From Joseph Willard
Cambridge Decr 14. 1784.
I thank you for your obliging letter of September 8, which I received in November. I now take the first opportunity that has offered of making you a return. What you say of this University is very flattering to us; especially, as coming from so excellent a judge of the merits of literary Societies, and one who has had so good an opportunity of comparing the mode of education in this, with that which is pursued in some of the most celebrated in Europe.
Soon after the receipt of your Excellency’s letter, I communicated to the Corporation your design of sending your son to us, and have now the pleasure and satisfaction of enclosing their unanimous vote upon the subject, which I laid before the Overseers, at a meeting which happened a few days afterward, by which Board it was unanimously concurred: And your son may be received into one of the higher classes in this University, free from all extra expence to you, any law to the contrary notwithstanding. The favor is indeed small in itself, yet, as it was designed as a mark of esteem and respect, by the two Boards, I trust it will not be unacceptable to you.1
Should you send your son to us, I could wish, for his own benefit, that he might be here by the beginning of April next, if possible.
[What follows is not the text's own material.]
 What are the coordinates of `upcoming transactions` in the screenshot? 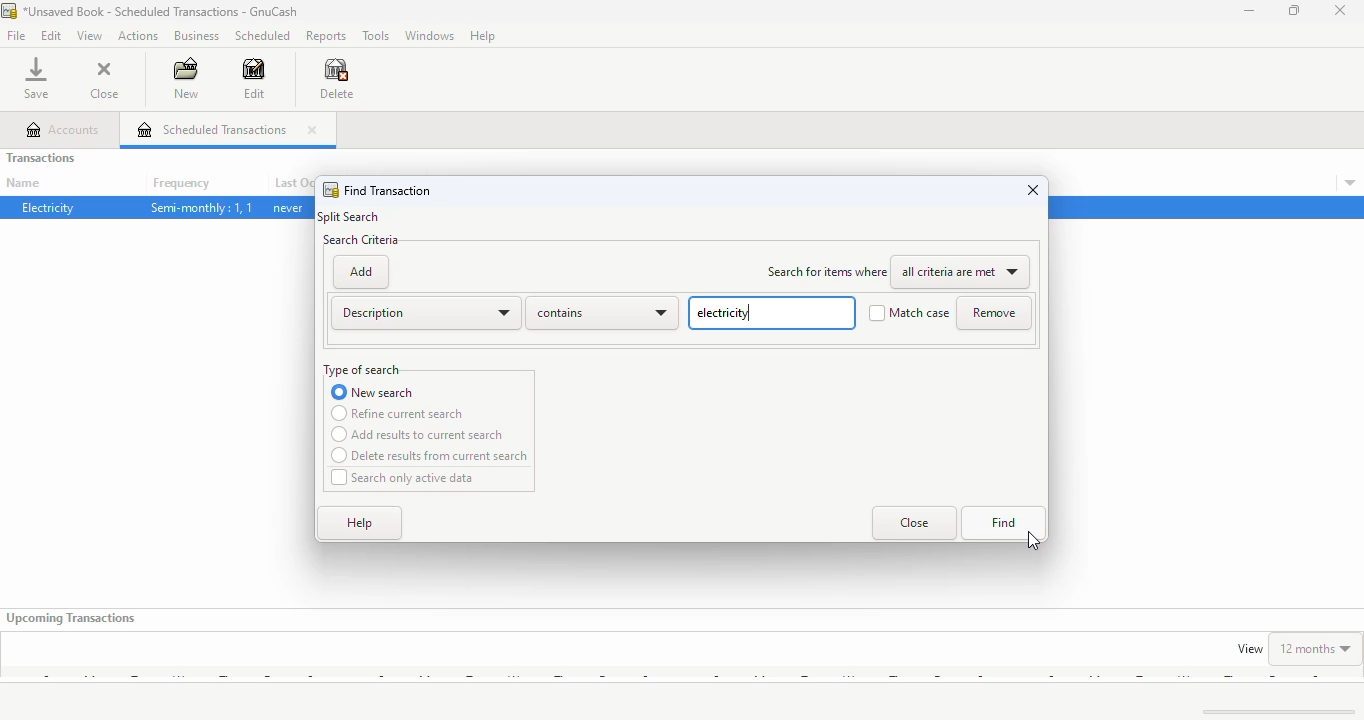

Should he come by that time, and enter into the class of Junior Sophisters, his stay at the University would be about fifteen months; and he would have the advantage of attending two courses of lectures in experimental philosphy, in which branch of science, I should suppose him not so far advanced, as in some others: But should he not be here ’till Commencement, and then enter a Senior Sophister, he would have the benefit of but one course.
When I mentioned to your Excellency my wishes to travel, I had little view to any immediate pecuniary advantages for the University thereby; for I was not a stranger to Dr Witherspoon’s unsuccessfulness: But I did not know whether, from the improvements I might make abroad, in the knowlege of the world, and of the state of literature and science in Europe, and the connexion I might form with literary characters such advantages might not accrue to the Society, of which I have the honor of being the head, as would compensate for the expence the University might be at, in maintaining me abroad, twelve or eighteen months; for I had no thought of travelling at my own expence, which, perhaps, I did not clearly express to you, in my letter.2
Would the probable advantages, Sir, to the University, resulting from such an errand to Europe, make it expedient for the Corporation to consent to my going, and to my maintenance while absent? I have not the least wish merely to consult my private inclinations in this matter, which are certainly for travelling, but the benefit of this literary Society, whose advantage weighs vastly more with me, than any particular personal gratification.
I wish to enquire much of your Excellency respecting foreign affairs; and particularly concerning our commercial negotiations, and what we are to expect from Great Britain. But, perhaps, such enquiries would not at present be proper; and should they be proper, I could hardly expect that you could find time from your important affairs to write me on the subject.
Pardon me, Sir, for the interruption I have already given you, and permit me to subscribe, / with the highest esteem and respect, / Sir, / your Excellency’s most humble / and obedient servant
RC and enclosure (Adams Papers); internal address: “His Excellency / John Adams Esqr”; endorsed: “President Willard / Dec. 14. 1784. / ansd. / Ap. 22. 1785.”
1. For comments by Cotton Tufts, an overseer himself, on the overseers’ 16 Nov. resolution and on the advantages of JQA’s entering Harvard as soon as possible, see his 26 Nov. letter to JA and that of 19 April 1785 to AA, AFC, description begins Adams Family Correspondence, ed. L. H. Butterfield, Marc Friedlaender, Richard Alan Ryerson, Margaret A. Hogan, and others, Cambridge, 1963–. description ends , 5:483–485; 6:86.